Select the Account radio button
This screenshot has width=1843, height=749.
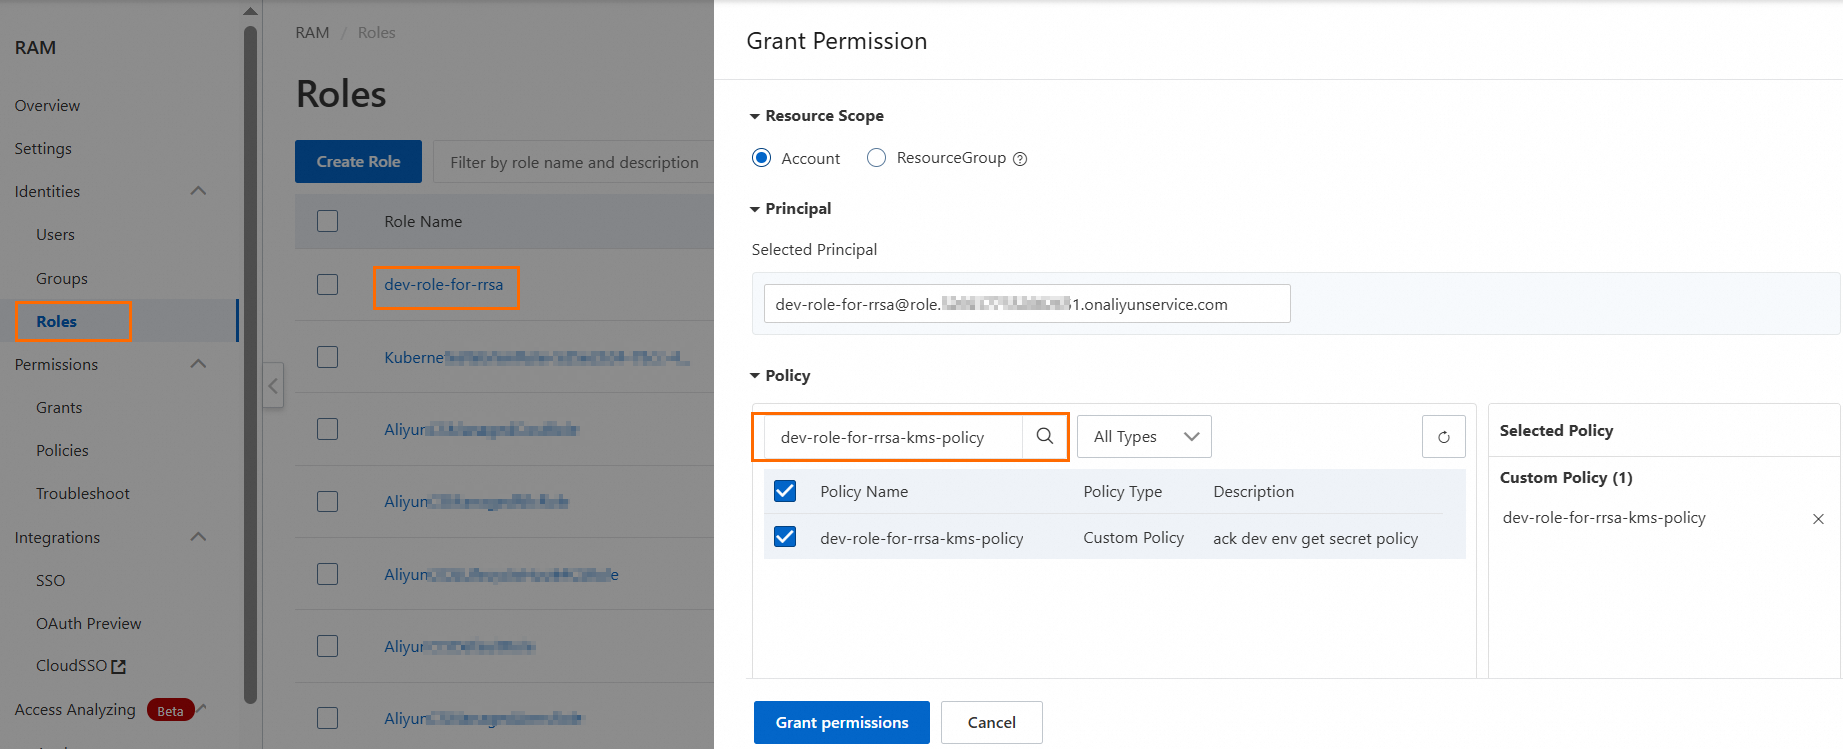coord(762,158)
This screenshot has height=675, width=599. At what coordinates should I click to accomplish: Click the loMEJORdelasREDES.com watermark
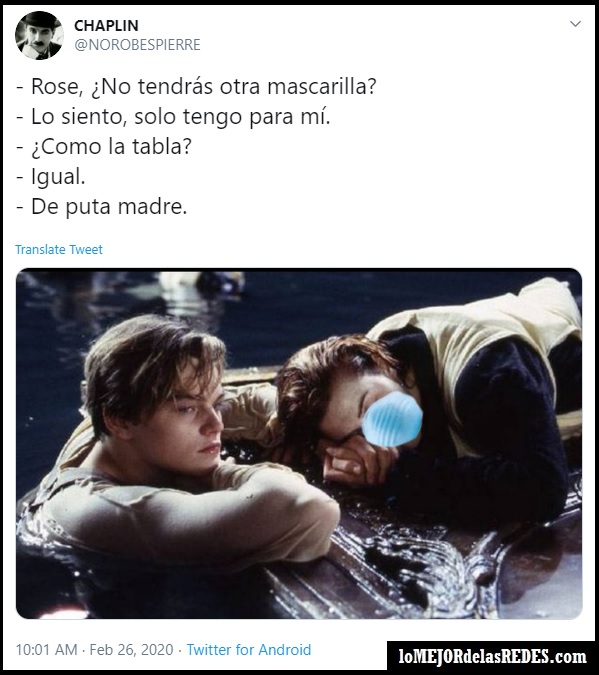(493, 657)
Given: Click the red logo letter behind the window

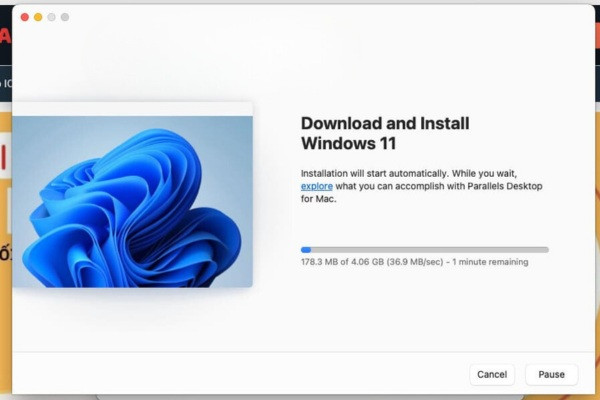Looking at the screenshot, I should point(5,36).
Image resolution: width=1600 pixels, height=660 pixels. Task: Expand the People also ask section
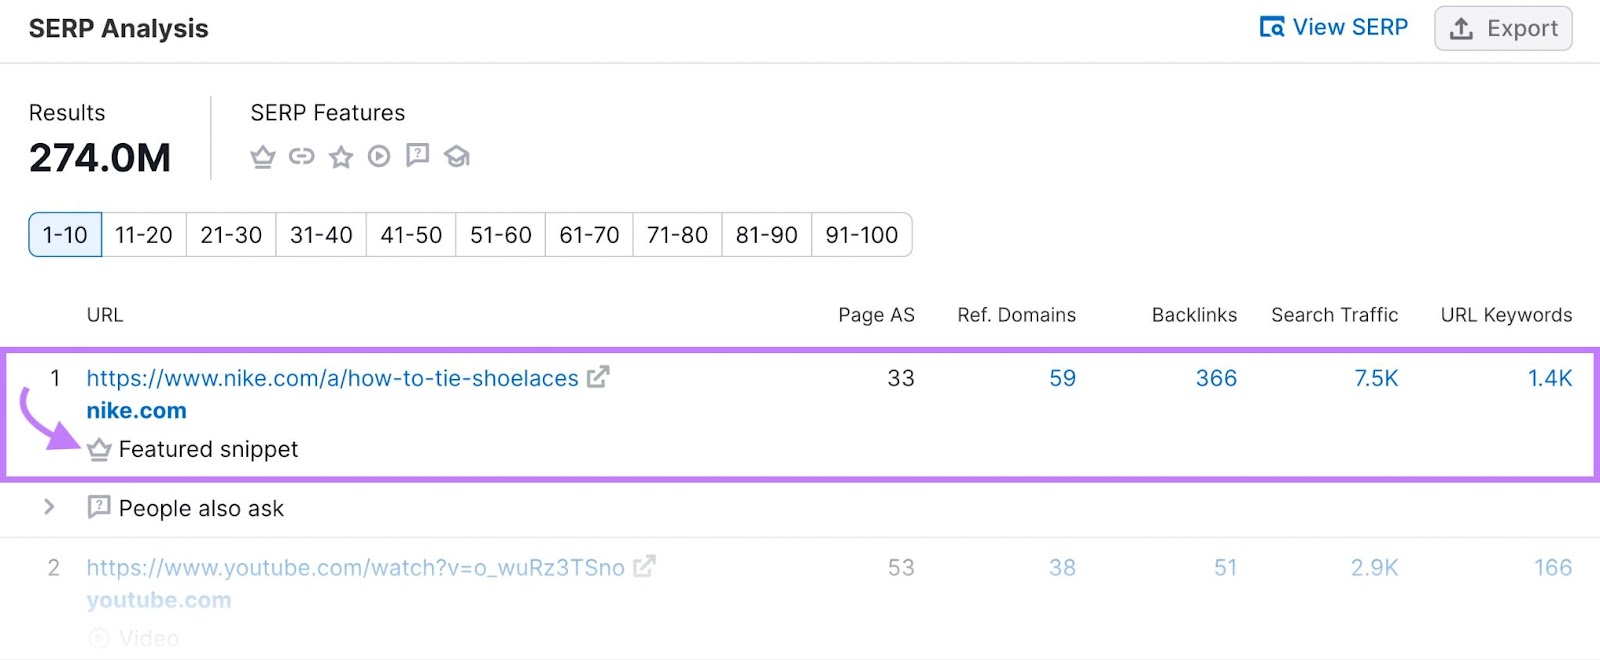click(48, 508)
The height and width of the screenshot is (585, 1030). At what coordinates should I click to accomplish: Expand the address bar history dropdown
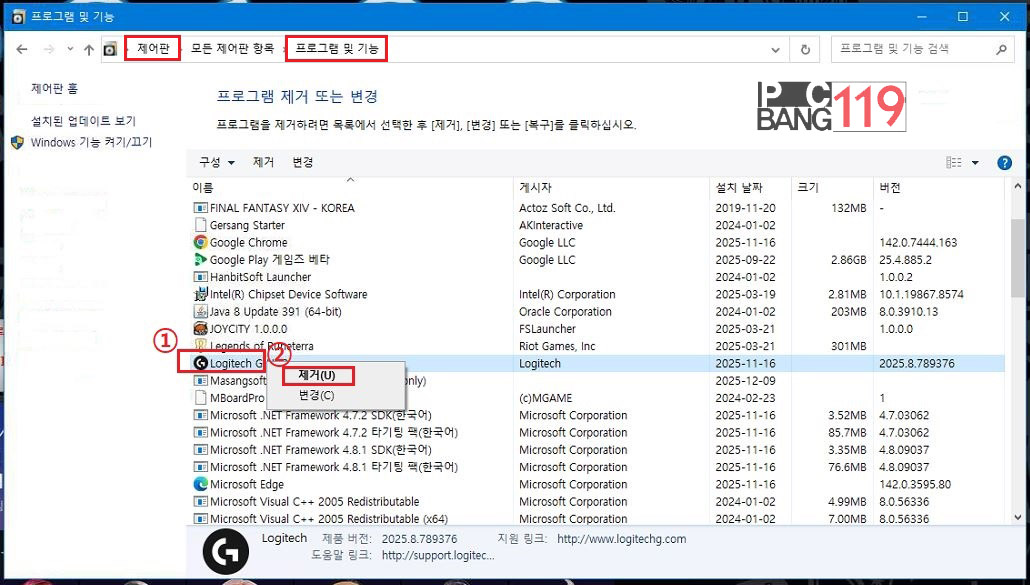(x=776, y=49)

==============================

_Work required_
Reproduce every line above word for word, leaving out the pictures.

_Result of this exercise_
Select the Account radio button
This screenshot has width=1843, height=749.
coord(762,158)
This screenshot has height=675, width=599. At what coordinates should I click to accomplish: Click the loMEJORdelasREDES.com watermark
(493, 657)
Given: Click the red logo letter behind the window

Looking at the screenshot, I should point(5,36).
Image resolution: width=1600 pixels, height=660 pixels. Task: Expand the People also ask section
click(48, 508)
The height and width of the screenshot is (585, 1030). At what coordinates should I click to accomplish: Expand the address bar history dropdown
(x=776, y=49)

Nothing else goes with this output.